Especially not 12 devil’s press. It’s a LOT.
But while those rounds are hard, they’re also contained. You’re not doing many sets of each movement.
Where the Real Grind Is
If you do some simple math, you’ll quickly realize that the first movement and the last movement are the same total number of reps across the workout.
Across all rounds of the workout, the total number of reps per movement form a bell curve.
The total number of reps of the first movement is actually the same as the number of reps you do of the last movement, just apportioned differently. Same goes for the 2nd movement and the 11th movement, the 3rd and 10th, 4th and 9th, 5th and 8th, and 6th and 7th.

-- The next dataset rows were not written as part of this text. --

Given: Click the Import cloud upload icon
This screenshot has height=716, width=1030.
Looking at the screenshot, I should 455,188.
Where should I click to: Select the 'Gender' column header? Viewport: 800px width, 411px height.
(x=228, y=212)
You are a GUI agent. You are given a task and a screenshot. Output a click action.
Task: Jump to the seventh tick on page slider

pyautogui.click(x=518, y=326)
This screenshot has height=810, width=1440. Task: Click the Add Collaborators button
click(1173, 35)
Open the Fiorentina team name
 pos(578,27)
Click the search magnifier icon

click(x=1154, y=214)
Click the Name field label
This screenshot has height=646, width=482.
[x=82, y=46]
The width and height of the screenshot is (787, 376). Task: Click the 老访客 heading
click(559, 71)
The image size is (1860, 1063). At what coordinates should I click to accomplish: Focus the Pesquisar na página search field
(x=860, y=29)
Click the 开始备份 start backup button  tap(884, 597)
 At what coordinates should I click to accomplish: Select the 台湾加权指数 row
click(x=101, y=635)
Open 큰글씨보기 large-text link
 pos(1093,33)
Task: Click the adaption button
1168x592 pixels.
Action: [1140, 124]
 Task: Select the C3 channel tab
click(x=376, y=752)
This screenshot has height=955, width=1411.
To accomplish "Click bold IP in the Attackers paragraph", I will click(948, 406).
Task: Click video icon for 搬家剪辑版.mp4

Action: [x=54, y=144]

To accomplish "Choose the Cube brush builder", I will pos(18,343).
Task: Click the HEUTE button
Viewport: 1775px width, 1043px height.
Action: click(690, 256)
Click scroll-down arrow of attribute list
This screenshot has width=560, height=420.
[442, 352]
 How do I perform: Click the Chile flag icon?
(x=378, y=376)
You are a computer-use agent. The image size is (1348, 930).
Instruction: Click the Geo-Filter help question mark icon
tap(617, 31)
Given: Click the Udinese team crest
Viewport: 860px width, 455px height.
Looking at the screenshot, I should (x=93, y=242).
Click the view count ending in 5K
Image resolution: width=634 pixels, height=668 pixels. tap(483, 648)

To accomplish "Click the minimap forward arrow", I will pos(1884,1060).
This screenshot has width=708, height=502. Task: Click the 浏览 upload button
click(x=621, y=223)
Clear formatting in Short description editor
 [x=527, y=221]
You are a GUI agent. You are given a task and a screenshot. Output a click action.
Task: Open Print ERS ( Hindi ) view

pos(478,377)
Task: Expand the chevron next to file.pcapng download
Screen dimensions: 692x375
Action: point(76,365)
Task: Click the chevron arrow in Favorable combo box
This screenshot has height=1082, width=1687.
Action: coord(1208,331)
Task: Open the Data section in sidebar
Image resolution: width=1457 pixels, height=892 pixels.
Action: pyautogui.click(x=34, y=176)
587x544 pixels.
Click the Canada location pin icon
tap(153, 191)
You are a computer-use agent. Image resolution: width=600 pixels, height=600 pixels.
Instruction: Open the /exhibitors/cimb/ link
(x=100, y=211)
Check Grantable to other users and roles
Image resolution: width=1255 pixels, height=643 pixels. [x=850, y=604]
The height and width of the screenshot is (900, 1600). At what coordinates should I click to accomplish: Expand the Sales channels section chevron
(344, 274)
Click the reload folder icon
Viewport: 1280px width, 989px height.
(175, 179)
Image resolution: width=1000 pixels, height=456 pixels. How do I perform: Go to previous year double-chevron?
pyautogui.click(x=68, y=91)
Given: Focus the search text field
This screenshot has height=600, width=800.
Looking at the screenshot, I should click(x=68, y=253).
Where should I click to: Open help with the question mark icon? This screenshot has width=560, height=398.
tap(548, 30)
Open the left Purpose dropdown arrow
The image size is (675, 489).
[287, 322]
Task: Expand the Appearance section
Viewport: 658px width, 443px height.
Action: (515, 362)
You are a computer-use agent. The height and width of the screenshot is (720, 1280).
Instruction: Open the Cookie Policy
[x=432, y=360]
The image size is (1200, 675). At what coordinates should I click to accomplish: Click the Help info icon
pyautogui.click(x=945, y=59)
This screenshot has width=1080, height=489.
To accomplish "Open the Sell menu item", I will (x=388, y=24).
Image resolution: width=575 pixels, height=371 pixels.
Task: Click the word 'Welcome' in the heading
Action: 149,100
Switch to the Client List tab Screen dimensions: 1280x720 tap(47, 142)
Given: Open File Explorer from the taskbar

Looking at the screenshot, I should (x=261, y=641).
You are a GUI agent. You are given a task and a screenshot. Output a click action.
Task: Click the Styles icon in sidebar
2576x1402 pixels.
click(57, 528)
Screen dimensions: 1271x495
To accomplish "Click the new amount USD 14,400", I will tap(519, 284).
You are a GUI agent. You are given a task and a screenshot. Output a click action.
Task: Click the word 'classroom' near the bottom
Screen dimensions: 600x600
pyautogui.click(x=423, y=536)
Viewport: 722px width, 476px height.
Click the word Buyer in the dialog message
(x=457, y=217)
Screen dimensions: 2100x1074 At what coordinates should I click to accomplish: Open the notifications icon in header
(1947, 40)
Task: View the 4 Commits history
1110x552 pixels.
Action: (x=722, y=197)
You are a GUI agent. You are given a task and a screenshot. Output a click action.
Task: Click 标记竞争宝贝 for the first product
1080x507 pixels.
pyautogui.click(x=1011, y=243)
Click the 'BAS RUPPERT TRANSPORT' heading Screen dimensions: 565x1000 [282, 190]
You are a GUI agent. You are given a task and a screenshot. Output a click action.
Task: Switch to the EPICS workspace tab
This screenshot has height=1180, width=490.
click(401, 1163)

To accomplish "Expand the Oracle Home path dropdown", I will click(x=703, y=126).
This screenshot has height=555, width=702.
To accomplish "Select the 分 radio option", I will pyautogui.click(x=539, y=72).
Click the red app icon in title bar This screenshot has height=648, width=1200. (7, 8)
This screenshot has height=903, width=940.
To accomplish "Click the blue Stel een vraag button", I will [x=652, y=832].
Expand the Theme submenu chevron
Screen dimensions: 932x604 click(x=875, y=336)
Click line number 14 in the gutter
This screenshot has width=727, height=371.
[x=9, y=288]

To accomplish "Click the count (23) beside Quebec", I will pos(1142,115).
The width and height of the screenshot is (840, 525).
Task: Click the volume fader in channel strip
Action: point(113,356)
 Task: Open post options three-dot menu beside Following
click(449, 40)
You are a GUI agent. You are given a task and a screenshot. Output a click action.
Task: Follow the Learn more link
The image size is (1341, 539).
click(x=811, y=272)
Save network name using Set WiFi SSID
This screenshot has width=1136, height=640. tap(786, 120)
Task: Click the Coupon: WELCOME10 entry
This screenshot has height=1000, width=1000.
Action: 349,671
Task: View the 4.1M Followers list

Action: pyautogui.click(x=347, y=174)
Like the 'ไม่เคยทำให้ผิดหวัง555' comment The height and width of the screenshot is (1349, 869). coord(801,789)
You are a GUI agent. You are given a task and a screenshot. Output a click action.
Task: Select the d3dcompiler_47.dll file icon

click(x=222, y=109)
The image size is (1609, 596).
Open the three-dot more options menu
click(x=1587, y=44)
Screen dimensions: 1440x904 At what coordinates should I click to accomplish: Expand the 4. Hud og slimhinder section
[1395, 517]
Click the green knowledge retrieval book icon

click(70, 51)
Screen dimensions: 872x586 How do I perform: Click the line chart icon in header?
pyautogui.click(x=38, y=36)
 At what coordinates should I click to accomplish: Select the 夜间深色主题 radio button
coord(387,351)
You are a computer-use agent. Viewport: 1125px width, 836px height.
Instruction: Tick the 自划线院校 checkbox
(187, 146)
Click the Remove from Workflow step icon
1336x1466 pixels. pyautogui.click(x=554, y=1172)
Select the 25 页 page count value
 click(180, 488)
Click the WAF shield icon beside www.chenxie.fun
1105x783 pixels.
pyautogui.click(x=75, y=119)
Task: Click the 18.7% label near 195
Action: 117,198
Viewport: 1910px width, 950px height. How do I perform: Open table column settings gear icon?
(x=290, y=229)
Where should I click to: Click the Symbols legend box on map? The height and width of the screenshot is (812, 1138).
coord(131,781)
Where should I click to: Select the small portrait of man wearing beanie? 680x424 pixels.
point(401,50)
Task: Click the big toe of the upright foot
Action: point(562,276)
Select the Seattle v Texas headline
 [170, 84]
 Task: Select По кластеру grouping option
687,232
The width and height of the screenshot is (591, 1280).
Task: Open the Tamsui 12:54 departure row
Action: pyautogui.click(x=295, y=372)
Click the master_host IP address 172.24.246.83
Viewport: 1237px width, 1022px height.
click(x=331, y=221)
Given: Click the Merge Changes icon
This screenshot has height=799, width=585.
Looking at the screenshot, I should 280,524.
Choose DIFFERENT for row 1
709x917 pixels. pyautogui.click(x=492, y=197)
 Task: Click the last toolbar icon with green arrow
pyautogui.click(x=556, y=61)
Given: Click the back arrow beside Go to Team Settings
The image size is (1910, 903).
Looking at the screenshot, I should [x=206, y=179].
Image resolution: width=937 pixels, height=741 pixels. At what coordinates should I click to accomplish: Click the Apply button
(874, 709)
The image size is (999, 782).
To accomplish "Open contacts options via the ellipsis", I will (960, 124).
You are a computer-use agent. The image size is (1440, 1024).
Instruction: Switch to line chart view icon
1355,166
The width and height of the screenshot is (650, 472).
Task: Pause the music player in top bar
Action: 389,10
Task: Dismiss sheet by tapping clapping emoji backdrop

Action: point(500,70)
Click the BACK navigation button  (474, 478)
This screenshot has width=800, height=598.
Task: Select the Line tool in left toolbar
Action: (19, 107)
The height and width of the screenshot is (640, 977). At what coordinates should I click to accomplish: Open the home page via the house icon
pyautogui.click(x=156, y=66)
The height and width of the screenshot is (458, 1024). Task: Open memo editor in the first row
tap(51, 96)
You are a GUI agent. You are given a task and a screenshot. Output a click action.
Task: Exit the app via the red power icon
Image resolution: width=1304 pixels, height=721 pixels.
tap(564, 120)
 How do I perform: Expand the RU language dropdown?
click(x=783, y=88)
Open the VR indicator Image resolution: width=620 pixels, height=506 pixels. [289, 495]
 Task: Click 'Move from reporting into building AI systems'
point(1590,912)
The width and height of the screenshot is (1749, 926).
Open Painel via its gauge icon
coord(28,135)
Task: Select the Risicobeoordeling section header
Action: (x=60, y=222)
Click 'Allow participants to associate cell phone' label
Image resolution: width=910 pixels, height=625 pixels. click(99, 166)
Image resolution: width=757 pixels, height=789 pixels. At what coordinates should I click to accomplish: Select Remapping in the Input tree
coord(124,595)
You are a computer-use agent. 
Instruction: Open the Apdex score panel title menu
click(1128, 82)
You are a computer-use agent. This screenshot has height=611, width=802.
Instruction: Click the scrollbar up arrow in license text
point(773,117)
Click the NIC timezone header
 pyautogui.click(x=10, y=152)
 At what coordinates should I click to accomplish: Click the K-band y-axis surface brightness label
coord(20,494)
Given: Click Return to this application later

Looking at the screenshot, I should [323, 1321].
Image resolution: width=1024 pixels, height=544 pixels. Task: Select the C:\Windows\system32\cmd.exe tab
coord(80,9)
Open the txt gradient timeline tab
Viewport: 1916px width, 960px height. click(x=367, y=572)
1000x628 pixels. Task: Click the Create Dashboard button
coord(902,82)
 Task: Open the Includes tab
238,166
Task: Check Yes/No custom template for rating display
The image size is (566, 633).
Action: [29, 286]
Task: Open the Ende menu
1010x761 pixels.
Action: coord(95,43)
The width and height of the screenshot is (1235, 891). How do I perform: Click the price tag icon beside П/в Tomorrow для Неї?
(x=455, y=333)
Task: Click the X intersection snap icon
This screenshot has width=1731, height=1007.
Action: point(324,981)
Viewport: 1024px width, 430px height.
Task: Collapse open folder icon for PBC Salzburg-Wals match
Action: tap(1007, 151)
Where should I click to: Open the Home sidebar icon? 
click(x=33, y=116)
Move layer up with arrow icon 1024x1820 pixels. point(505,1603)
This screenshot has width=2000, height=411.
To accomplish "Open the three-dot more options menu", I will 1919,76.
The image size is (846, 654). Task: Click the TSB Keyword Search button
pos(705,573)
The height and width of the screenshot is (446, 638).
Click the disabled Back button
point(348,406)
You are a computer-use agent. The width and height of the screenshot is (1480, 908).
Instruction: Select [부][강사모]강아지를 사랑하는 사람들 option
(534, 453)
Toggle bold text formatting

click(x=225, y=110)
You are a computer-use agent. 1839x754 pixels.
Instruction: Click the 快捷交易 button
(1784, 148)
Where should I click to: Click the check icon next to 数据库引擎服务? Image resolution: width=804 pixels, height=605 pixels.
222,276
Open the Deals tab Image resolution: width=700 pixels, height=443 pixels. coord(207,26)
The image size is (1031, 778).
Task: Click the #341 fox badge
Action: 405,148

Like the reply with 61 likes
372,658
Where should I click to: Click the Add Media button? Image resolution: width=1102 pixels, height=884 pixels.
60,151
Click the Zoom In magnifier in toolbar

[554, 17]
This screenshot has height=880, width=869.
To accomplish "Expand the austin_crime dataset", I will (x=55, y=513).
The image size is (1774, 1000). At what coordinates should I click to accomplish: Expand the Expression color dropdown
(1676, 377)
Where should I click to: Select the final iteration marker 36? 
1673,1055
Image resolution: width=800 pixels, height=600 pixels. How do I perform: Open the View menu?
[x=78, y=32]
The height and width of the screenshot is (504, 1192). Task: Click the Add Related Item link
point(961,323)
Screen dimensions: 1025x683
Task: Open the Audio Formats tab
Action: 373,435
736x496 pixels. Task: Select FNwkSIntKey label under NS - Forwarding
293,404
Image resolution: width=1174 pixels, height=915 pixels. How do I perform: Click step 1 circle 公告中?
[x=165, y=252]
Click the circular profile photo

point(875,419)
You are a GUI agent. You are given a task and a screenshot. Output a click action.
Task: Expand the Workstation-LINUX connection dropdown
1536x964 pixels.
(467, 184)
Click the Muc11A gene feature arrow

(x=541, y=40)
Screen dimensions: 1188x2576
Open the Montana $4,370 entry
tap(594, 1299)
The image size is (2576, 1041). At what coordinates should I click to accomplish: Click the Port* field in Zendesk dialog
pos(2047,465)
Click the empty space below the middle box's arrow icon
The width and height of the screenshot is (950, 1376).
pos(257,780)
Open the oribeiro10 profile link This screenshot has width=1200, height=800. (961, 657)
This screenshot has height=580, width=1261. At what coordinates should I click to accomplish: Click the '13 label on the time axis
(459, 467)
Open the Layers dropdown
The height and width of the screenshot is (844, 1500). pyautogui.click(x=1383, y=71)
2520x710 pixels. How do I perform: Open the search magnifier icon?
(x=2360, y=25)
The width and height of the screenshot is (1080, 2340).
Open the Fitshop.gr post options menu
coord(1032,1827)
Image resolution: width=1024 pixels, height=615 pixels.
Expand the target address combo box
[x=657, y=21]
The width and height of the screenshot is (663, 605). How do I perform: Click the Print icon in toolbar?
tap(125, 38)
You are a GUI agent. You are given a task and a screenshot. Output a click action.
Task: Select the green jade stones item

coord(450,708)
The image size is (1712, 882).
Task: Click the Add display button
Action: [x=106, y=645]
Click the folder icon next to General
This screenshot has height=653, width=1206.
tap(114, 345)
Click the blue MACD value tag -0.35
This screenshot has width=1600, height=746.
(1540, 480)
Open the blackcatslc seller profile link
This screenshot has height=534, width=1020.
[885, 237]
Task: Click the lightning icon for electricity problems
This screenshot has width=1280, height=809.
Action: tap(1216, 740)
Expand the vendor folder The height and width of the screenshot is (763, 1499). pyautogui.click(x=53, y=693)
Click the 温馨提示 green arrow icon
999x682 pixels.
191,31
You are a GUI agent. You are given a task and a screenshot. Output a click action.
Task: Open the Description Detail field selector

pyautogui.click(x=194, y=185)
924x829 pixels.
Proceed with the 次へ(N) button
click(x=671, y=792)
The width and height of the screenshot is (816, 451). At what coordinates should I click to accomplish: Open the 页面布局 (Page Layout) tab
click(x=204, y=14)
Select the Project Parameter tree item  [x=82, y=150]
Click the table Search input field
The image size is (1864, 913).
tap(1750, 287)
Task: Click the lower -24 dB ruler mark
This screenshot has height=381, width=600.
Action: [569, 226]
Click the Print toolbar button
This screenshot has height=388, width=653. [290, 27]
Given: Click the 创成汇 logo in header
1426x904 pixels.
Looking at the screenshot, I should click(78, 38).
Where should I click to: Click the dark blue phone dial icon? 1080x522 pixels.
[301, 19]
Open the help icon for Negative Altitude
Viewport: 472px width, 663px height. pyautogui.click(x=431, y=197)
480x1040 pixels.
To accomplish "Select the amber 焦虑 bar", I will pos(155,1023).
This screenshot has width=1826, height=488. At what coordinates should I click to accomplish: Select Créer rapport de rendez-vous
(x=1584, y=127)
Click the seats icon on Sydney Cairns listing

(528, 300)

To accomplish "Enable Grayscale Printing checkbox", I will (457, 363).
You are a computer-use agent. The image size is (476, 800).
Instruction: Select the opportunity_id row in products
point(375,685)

The real fatigue of this workout comes from the movements in the middle of the pack.
Those movements have more rounds and more reps, giving the highest totals.
Here’s a visual:

But here’s the thing: depending on how you structure the workout, those movements might be the most fun. In the version we did at our gym, I generally liked those movements and found it easy to get flow there. I wasn’t anticipating those rounds with dread.
That mindset makes a huge difference when you get into the workout.
Lesson: Don’t Psych Yourself Out Early
The 12 Days of Christmas workout is a good reminder that what looks hardest on paper may be more manageable than you think.
If you psych yourself out too early, it’s harder to implement and you’ll never get the satisfaction of completing the challenge.